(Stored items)
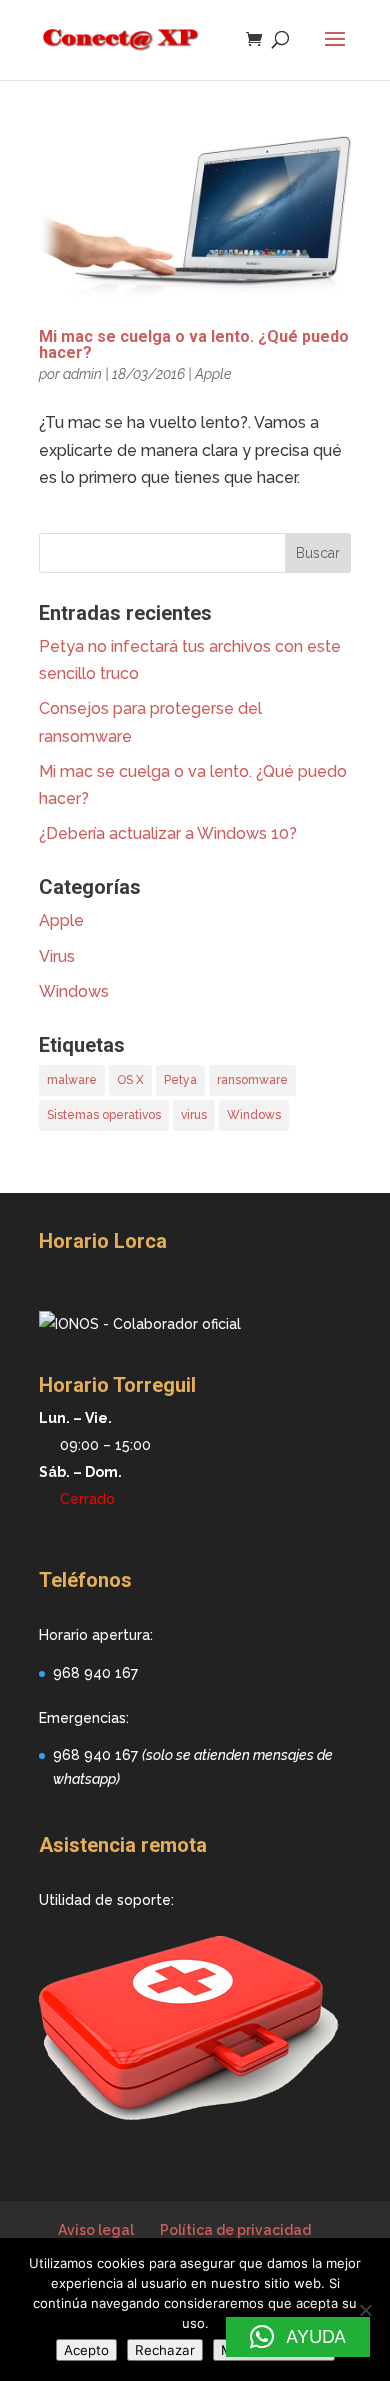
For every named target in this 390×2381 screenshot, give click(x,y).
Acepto (86, 2350)
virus (194, 1115)
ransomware (252, 1080)
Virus (57, 956)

> **Activity**
Every line in the records is to be retyped exactly as it stands; the pictures stay out.

> **The answer**
For every named target in this 390×2381 screenshot, give click(x,y).
Acepto (86, 2350)
virus (194, 1115)
ransomware (252, 1080)
Virus (57, 956)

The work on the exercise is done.